##### PASSAGE PROVIDED #####

Sea level rise could be worse than feared, warn researchers

Danish team predict possible 1.35m rise by 2100 and highlight issues with previous modelling

The rise in the sea level is likely to be faster and greater than previously thought, according to researchers who say recent predictions are inconsistent with historical data.

In its most recent assessment, the Intergovernmental Panel on Climate Change said the sea level was unlikely to rise beyond 1.1 metre (3.6ft) by 2100.

But climate researchers from the University of Copenhagen’s Niels Bohr Institute believe levels could rise as much as 1.35 metres by 2100, under a worst-case warming scenario. When they used historical data on sea level rise to validate various models relied on by the IPCC to make its assessment, they found a discrepancy of about 25cm, they said in a paper published in the journal Ocean Science.

The researchers said the models used by the IPCC were not sensitive enough, based on what they described as a “reality check” test.

“It’s not great news that we believe the former predictions are too low,” said the climate change scientist Aslak Grinsted, a co-author and an associate professor at the Niels Bohr Institute.

##### RECORDED DATA #####

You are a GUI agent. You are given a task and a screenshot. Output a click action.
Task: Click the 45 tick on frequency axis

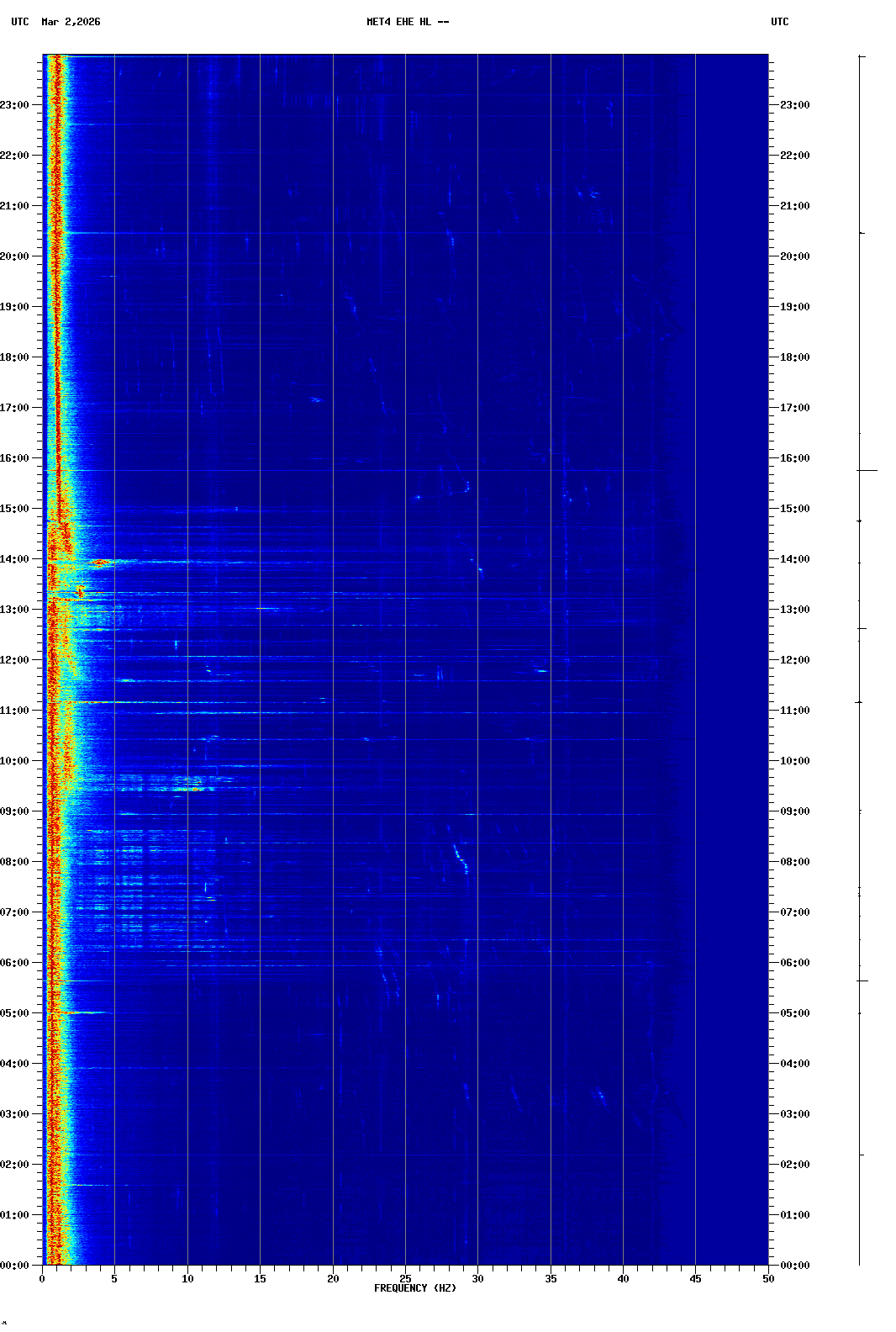pos(695,1278)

#####

--- STATED PROBLEM A ---
In one to three sentences, explain why the Copenhagen researchers in the sea level article believe the IPCC's earlier predictions are too low.
--- STATED PROBLEM B ---
Answer these questions using the sea level article:
(i) According to the IPCC's most recent assessment, what height was the sea level unlikely to rise beyond by 2100?
(ii) In which journal did the Niels Bohr Institute researchers publish their paper?
(iii) What positions does Aslak Grinsted hold?
--- STATED PROBLEM C ---
Carry on writing the sea level article from its final sentence.

--- EXERCISE OUTPUT A ---
The researchers used historical data on sea level rise to check the models the IPCC relied on. They found a discrepancy of about 25cm, and based on this "reality check" test they concluded that the models were not sensitive enough.

--- EXERCISE OUTPUT B ---
(i) 1.1 metre (3.6ft)
(ii) Ocean Science
(iii) He is a co-author of the paper and an associate professor at the Niels Bohr Institute.

--- EXERCISE OUTPUT C ---
“The models used to base predictions of sea level rise on presently are not sensitive enough,” he said. “To put it plainly, they don’t hit the mark when we compare them to the rate of sea level rise we see when comparing future scenarios with observations going back in time.”

However, he hoped their testing method could be used to constrain models, make them more credible and reduce uncertainty. He said the paper had been sent to the IPCC sea level scientists.

The rise predictions used by the IPCC are based on a “jigsaw puzzle” of models for ice sheets, glaciers and thermal expansion or warming of the sea. The more the temperature rises, the higher the sea level will get.

But, Grinsted said, only a limited amount of data was sometimes available for the models to be tested on. There was practically no data on the melt-off rate for Antarctica before satellite observations in the 1990s, he said. Grinsted found that while individual data, when tested backwards in time, from 1850 to 2017, reflected actual sea level rise, when the data was combined the predictions were too conservative.

“We have better historical data for the sea level rise in total, which, in principle, allows for a test of the combined puzzle of models,” said Grinsted.

The research team at the Niels Bohr Institute hopes their method for validating future scenarios by looking into the past can gain a foothold in how sea level rise will be analysed.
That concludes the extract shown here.